Task instructions:
1 - Answer these questions about the climbing forum thread, one per line:
(a) What rope setup does the thread say works for rappelling the route?
(b) Where is Brian Biega from?
(c) About how many pitches long are the two major winter routes on Maggies?
2 - Go on with the climbing forum thread from the point where it stops.

Passage given:
>>>
Thanks for sharing...

Cheers, Brian
Stewart Johnson

climber
lake forest
Topic Author's Reply - Aug 17, 2011 - 06:17pm PT
caught, its set up to rappel 1 70 meter or double ropes will work.
you can also top out(class 3 100m )walk over to the bayview trail and descend that way, if youve never checked out the juniper grove on the way down its worth going that way. or you can hike up bay view trail past granite lake, up to the north summit of maggies, rappel down and leave.
Brian Biega

climber
Truckee, CA
Aug 17, 2011 - 06:24pm PT
Hi Stewie-

Looks like you guys took a slight variation on the fifth pitch?

Great route!!! Five star for adventures close to home!!!

Cheers, Brian
bergbryce

Mountain climber
South Lake Tahoe, CA
Aug 17, 2011 - 07:08pm PT
Yeah, I'll take a copy if it's available too.
Silver, need a partner??
Vitaliy M.

Mountain climber
San Francisco
Aug 17, 2011 - 07:15pm PT
of course the winters offer two major routes on maggies both are about
five pitches mixed M4/5 with WI4.

If you post any info about it, it would be GREATLY appreciated by me : )
Stewart Johnson

climber
lake forest
Topic Author's Reply - Aug 17, 2011 - 07:52pm PT
yea brian that fifth pitch is awesome. trying your way seems quite hard.
theres a letter box out right.
and even though the route has cleaned up, extreme caution is still required.
loose holds, dirty cracks, giant death blocks etc
the adrenaline flows nicely because of these factors!
cheers stewart
Stewart Johnson

climber
lake forest
Topic Author's Reply - Aug 17, 2011 - 08:05pm PT
of course you realize a topo takes away a certain percent of adventure?
this route is worthy as more people climb it they will tell their friends
what a pile it is.
<<<
Raw data:
>>>
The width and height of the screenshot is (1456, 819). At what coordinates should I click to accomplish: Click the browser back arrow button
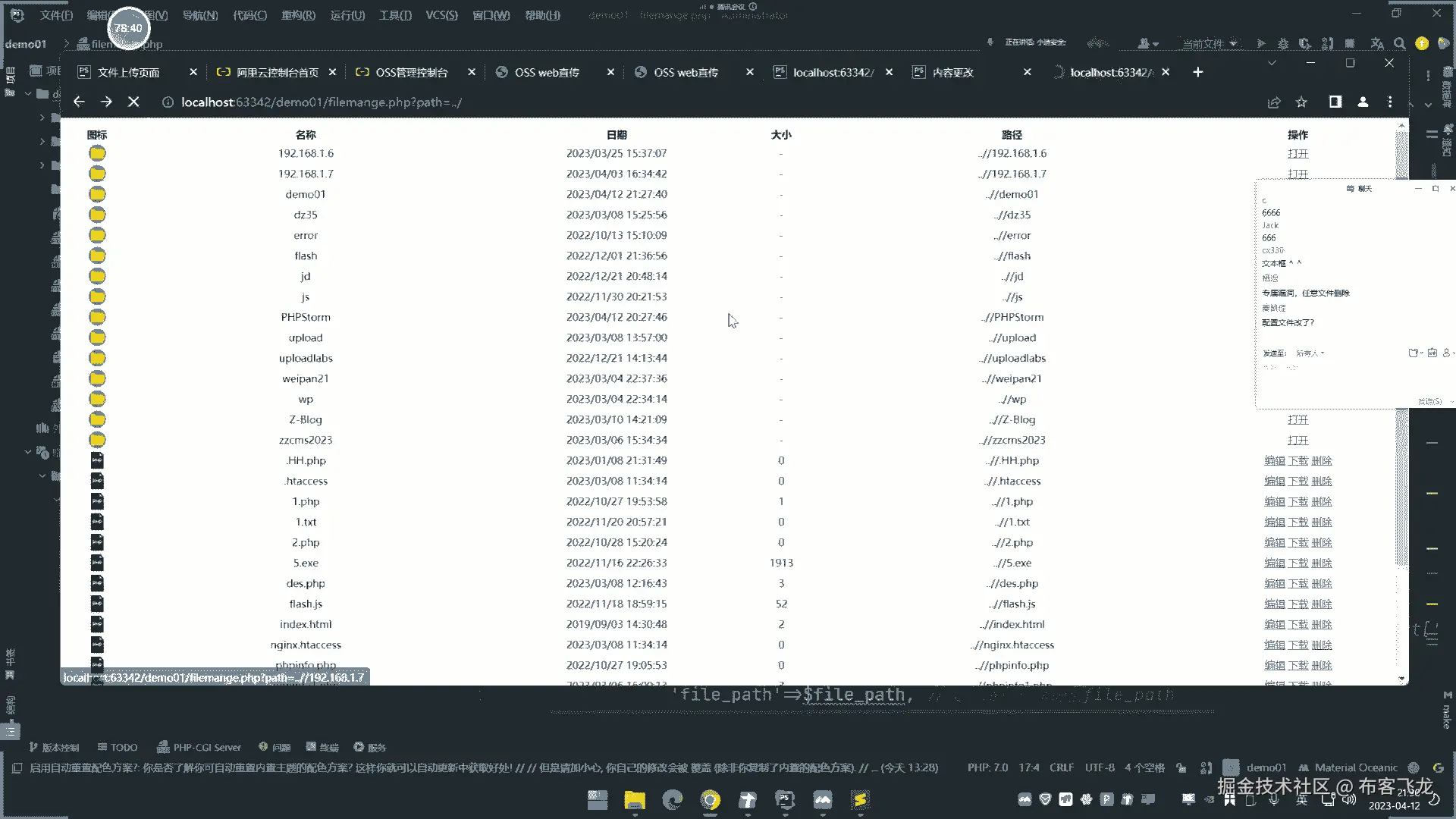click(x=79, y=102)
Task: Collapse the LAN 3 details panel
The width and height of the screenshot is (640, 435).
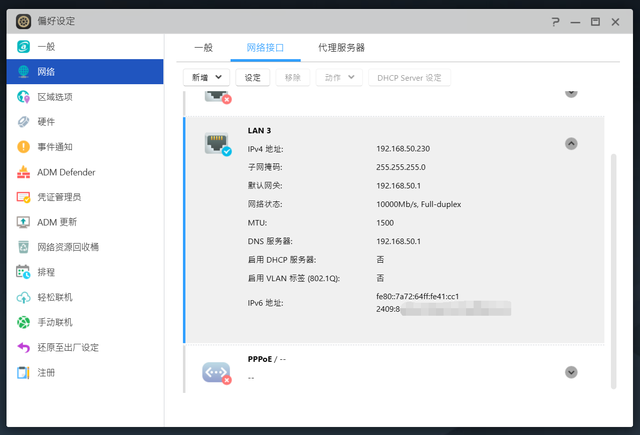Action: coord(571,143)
<<<
>>>
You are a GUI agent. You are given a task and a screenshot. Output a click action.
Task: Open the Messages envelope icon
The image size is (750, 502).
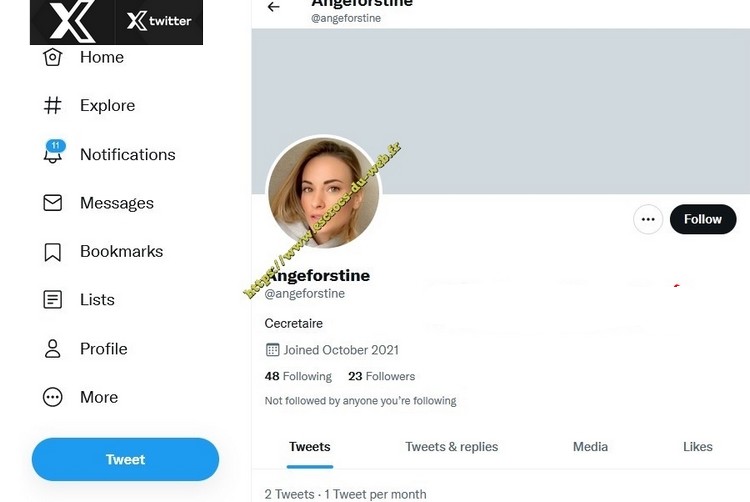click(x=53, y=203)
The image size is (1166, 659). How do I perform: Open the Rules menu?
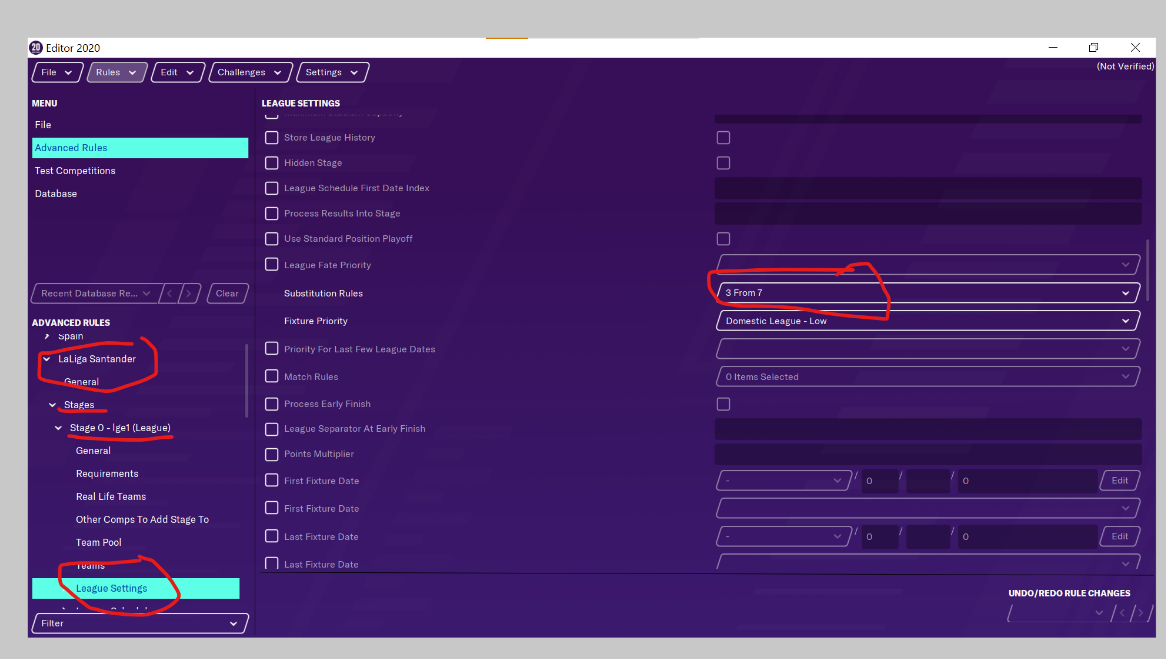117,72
<<<
>>>
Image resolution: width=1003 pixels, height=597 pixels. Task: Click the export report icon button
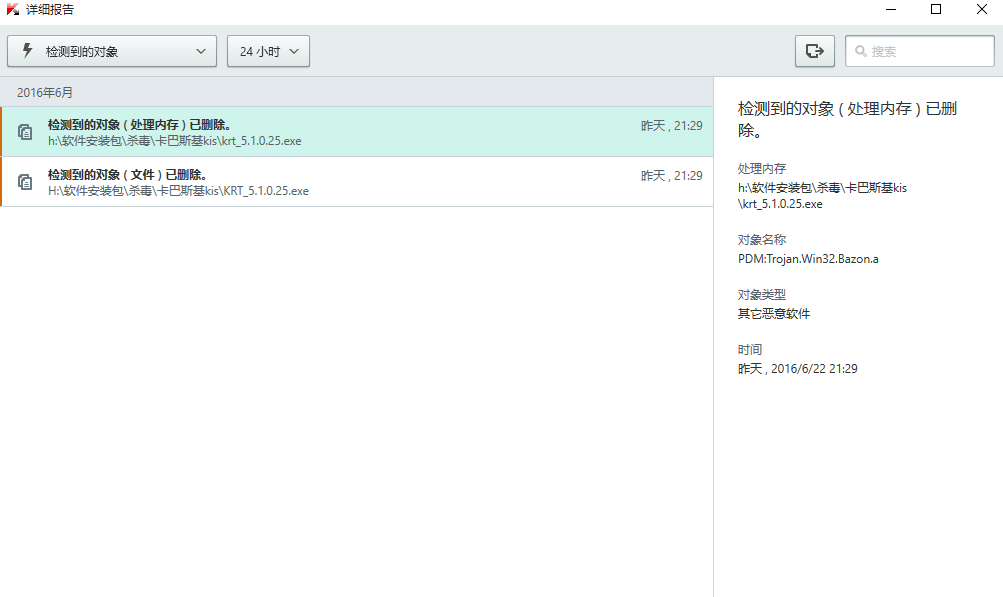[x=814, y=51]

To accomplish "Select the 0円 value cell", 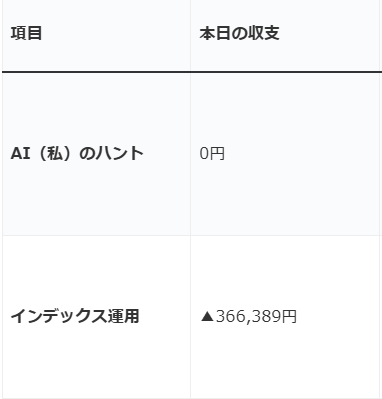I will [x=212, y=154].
<<<
Exercise responses:
1 -
(a) One 70 meter rope or double ropes
(b) Truckee, CA
(c) About five pitches

2 -
fair enough. its not a place for people who are used to the exellent rock we have in this area. a topo is coming.
and we got buzzed by this buddy whilst taking a smoke break on top!
i wasnt going to post (fuzzy) it but eagles eat vultures ron!
Scott Thelen

Trad climber
Truckee, Ca
Aug 17, 2011 - 09:47pm PT
I can't wait till some dumb f*#k gets on this route...

Stewart Johnson

climber
lake forest
Topic Author's Reply - Aug 17, 2011 - 10:15pm PT
scotty, up there shroomin i would of tweeeeeeeeeeeeeeeeked!
its not for those that"enjoy" climbs like bears reach, pop bottle. eagle lake buttress, donner summitt. big chief,woodfords, elephants, the rado. etc.its choss.
p.s. thanks for the fixed nut its a crucial part of the climb now!
IV

climber
tahoe
Aug 18, 2011 - 12:10am PT
I've got to take responsibility for the minus points... chucked the hex. What a cool place!
topo coming soon...
IV

climber
tahoe
Aug 18, 2011 - 12:35am PT
Stewie starting 1st pitch
ß Î Ø T Ç H

Boulder climber
bouldering
Aug 18, 2011 - 01:30am PT
Pretty rock. Props.
IV

climber
tahoe
Aug 18, 2011 - 03:07am PT
Not your average crAg.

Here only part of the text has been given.